Using the technique described here, we have identified four groups of congenital heart disease patients that can be better managed with a hybrid approach. This is the largest reported series of perventricular muscular VSD device closure. The technique does not require cardiopulmonary bypass (CPB) support or full stemotomy. The heart can be approached via small incisions, thus providing the possibility of performing a large variety of peratrial or perventricular procedures. The technique is simple and requires mainly excellent collaboration between echocardiographer, surgeon, and interventionalist. Although not formally measured, the time needed to cross the VSD and position the device was less than 30 minutes in all cases. This compares very favorably with the much longer procedure times when the equivalent maneuver is attempted in the catheterization laboratory. The advantages of this technique over standard surgical techniques include avoidance or reduction of CPB time. Other advantages include avoidance of transection of the moderator band or other RV muscle bundles, immediate confirmation of adequate closure, and avoidance of any ventricular incisions. The technique is not limited by low weight or vascular access problems. Particularly in malformations with unusual septal planes, such as DORV or TGA, the percutaneous retrograde approach to cross muscular VSDs can be very challenging if not impossible. This technique eliminates that issue because the septum is approached from a perpendicular and not a parallel (i.e., tricuspid valve) plane. As opposed to a percutaneous approach, the perventricular approach offers a “straight shot” at the lesion to be addressed, with no wire kinks or loops to be negotiated by the sheath or the device. Delivery of self-expandable valves may also be simplified by this technique [18].

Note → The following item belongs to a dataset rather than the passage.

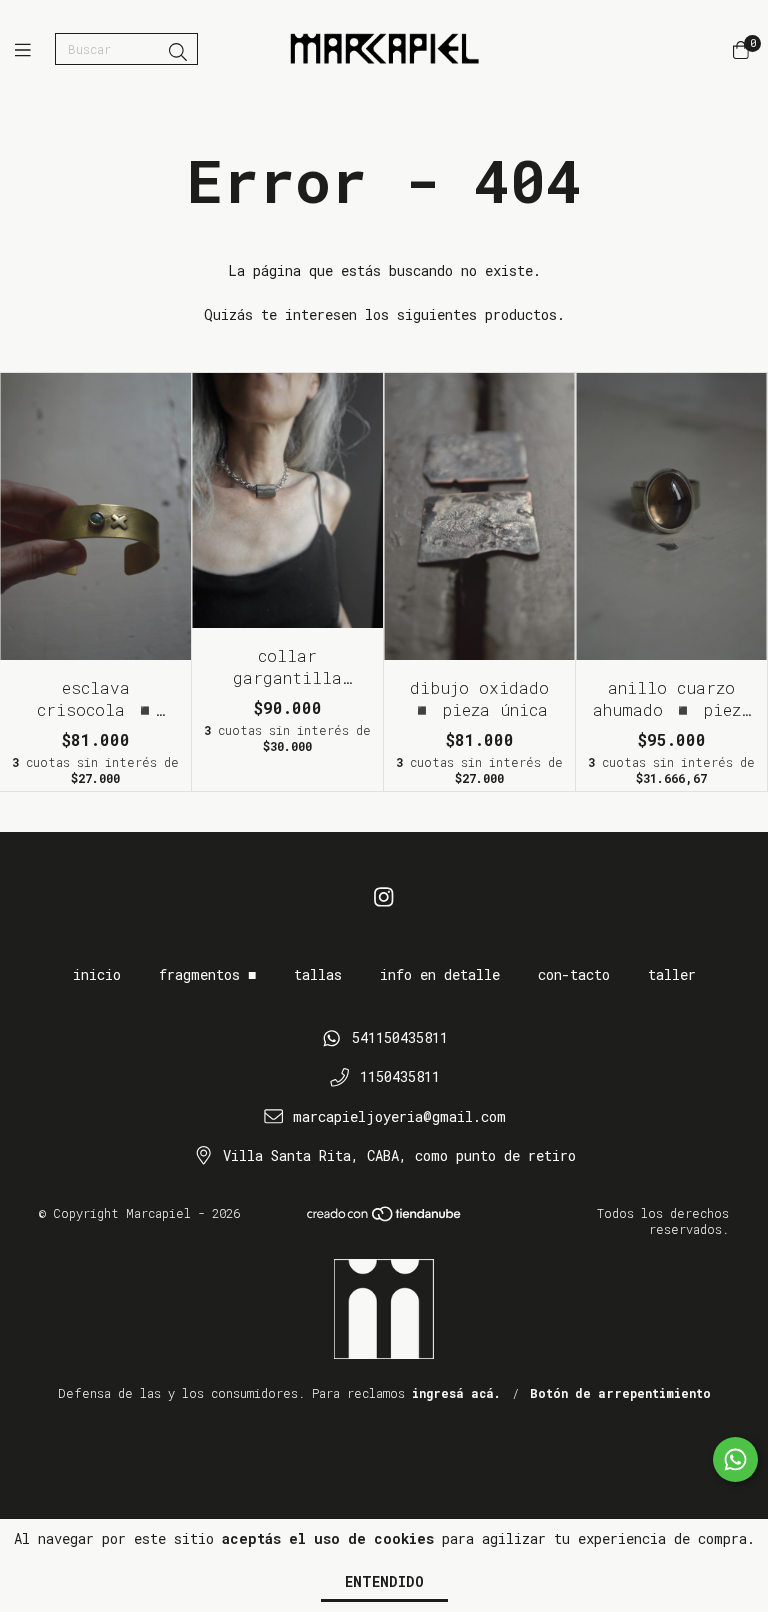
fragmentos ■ (207, 974)
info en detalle (440, 974)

Based on our data, we believe that palliating symptomatic infants with large muscular VSDs with PA banding is not indicated anymore. Irrespective of weight, these infants can undergo perventricular VSD closure if they are not candidates for a percutaneous approach. This approach is also indicated for neonates with aortic coarctation and large muscular VSDs, where a “one-stage” repair via sternotomy can be applied. The technique also offers the possibility to do a one-stage PA band takedown, identify all VSDs under nonbanded conditions, and close them using the perventricular approach. However, in this setting, severely hypertrophied RV muscle bundles can make the recognition of the true VSD margins difficult and render the correct deployment of the RV disc more challenging. Muscular VSDs that are in close proximity to atrioventricular valves, such as high posterior muscular VSDs present a unique challenge. As seen in one of the patients, they may be better approached via a peratrial puncture, allowing the wire and the device to glide under the tricuspid subvalvar apparatus. The muscular septal thickness is typically only 4 or 5 mm. The waist of the current Amplatzer muscular VSD occluder is 7 mm long, making it too long for this location, with likely interference with tricuspid or mitral valve function, seen in the one patient in whom the technique was unsuccessful. A custom-made device may alleviate this problem in the future.

The limitations of this study include a small patient sample, short follow-up, and the lack of randomization.

In conclusion, this multicenter study demonstrates that perventricular muscular VSD closure is safe and effective for a variety of patients with muscular VSDs. With advances in introducer and robotic technologies, peratrial or perventricular procedures may be performed via port approaches.